PROBLEM TO WORK ON =>
Your answer consists of the lines in the data that contain "computer". Copy each of them.

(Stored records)
━━━━
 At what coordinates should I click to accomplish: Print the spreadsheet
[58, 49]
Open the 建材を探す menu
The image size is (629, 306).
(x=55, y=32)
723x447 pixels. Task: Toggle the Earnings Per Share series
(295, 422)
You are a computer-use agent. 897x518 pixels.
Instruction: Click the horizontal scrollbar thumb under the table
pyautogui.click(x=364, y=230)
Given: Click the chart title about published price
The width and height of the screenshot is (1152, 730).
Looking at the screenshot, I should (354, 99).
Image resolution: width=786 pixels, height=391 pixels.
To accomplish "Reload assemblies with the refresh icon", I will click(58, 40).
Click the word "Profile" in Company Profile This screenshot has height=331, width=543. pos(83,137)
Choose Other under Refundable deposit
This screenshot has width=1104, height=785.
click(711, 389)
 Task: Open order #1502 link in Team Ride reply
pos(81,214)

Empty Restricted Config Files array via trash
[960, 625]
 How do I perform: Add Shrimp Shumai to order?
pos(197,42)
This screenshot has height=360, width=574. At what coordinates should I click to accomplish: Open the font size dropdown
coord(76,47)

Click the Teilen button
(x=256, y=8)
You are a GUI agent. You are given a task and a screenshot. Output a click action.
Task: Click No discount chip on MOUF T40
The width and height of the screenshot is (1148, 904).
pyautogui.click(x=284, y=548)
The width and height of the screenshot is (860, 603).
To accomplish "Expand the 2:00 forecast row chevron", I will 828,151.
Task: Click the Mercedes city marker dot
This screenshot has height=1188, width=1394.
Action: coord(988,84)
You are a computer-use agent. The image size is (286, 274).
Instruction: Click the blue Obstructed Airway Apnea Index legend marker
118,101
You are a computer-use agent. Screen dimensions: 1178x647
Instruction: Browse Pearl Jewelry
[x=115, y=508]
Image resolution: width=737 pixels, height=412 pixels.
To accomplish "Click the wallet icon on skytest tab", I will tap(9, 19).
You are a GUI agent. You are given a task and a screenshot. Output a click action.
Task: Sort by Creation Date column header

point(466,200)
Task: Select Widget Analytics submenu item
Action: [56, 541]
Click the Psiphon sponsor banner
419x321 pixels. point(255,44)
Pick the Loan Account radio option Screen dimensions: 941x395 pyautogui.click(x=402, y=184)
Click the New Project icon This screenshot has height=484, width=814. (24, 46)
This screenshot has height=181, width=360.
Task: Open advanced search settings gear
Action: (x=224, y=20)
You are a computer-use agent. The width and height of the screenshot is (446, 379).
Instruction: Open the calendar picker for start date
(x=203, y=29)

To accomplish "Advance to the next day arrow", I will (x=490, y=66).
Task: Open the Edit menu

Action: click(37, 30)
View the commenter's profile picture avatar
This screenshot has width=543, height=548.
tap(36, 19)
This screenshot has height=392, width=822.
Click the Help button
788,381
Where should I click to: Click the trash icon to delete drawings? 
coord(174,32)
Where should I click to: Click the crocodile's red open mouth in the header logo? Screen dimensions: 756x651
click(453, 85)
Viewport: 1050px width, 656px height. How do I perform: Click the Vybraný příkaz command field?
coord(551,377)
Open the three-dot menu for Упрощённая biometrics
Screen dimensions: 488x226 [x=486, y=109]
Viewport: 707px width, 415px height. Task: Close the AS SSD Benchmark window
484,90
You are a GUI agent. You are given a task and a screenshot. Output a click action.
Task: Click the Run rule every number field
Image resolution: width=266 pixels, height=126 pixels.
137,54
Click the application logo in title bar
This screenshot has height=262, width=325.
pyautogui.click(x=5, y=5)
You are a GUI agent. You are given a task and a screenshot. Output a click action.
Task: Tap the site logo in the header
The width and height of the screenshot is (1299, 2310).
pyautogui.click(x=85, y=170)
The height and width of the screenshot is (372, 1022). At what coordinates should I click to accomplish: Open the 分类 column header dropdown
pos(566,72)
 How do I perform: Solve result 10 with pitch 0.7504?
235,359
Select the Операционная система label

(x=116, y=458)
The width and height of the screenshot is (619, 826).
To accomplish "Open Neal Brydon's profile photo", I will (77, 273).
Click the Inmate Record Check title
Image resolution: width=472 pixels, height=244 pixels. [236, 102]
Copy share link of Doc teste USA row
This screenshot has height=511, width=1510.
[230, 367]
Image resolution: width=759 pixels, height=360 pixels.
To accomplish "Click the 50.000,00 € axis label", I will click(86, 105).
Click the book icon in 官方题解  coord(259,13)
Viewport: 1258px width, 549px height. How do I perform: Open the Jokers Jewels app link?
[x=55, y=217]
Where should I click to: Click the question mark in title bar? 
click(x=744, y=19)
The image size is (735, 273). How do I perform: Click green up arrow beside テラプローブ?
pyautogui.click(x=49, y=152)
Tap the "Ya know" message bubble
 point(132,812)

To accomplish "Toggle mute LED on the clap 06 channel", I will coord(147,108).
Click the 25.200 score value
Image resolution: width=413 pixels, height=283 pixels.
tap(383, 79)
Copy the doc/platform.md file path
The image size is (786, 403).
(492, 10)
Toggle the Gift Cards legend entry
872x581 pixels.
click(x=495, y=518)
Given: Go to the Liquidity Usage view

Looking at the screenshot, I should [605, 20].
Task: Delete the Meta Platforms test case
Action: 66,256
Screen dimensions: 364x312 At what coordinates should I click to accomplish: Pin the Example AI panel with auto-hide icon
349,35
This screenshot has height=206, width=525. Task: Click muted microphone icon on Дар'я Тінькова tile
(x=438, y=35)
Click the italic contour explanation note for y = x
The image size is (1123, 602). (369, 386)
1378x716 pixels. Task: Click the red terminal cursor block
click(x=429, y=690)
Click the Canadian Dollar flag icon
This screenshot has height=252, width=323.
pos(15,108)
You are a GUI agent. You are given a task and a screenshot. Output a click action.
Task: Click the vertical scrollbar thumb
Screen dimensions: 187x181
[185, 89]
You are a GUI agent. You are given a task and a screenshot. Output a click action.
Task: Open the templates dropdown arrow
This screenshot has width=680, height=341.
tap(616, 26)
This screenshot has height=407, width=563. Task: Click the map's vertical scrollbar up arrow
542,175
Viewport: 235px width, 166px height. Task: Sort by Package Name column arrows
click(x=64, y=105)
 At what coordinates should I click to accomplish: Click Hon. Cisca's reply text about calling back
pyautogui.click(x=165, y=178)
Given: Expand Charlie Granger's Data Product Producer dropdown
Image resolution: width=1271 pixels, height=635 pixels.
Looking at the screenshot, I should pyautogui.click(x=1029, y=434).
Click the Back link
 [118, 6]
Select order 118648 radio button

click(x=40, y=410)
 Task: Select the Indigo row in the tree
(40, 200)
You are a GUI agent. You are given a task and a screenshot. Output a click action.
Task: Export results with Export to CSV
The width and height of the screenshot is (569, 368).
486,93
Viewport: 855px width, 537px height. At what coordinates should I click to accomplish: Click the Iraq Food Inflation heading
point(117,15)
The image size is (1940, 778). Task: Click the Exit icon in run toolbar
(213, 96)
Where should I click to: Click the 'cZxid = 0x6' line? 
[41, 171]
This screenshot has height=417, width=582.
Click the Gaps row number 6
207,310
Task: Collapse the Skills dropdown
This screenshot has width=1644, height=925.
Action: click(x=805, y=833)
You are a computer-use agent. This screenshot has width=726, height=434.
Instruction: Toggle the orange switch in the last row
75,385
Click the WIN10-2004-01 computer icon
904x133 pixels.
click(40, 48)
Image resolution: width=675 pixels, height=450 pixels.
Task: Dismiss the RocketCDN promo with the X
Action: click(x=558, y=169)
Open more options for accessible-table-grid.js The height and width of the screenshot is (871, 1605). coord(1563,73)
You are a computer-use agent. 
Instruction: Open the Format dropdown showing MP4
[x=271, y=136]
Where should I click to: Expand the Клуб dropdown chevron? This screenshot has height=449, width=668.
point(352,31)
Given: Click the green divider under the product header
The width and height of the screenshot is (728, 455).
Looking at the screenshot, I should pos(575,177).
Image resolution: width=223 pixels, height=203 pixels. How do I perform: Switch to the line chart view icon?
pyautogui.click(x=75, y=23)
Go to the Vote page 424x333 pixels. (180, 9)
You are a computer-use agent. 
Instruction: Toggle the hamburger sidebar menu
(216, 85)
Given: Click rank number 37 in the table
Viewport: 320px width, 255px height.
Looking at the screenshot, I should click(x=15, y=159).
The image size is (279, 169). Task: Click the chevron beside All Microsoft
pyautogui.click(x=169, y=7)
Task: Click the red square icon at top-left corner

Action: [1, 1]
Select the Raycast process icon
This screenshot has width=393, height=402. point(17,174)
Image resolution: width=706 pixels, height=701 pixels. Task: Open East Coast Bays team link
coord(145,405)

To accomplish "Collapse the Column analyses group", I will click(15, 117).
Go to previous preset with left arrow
━━━━
RESPONSE TO THIS EXERCISE =>
You are a computer-use agent. 897x518 pixels.
You are a computer-use agent. The image size is (286, 274).
You are a computer-use agent. Screen dimensions: 1178x647
You are a computer-use agent. The width and height of the screenshot is (446, 379).
You are a computer-use agent. This screenshot has width=726, height=434.
Click the WIN10-2004-01 computer icon
You are a computer-use agent. 
You are a computer-use agent. 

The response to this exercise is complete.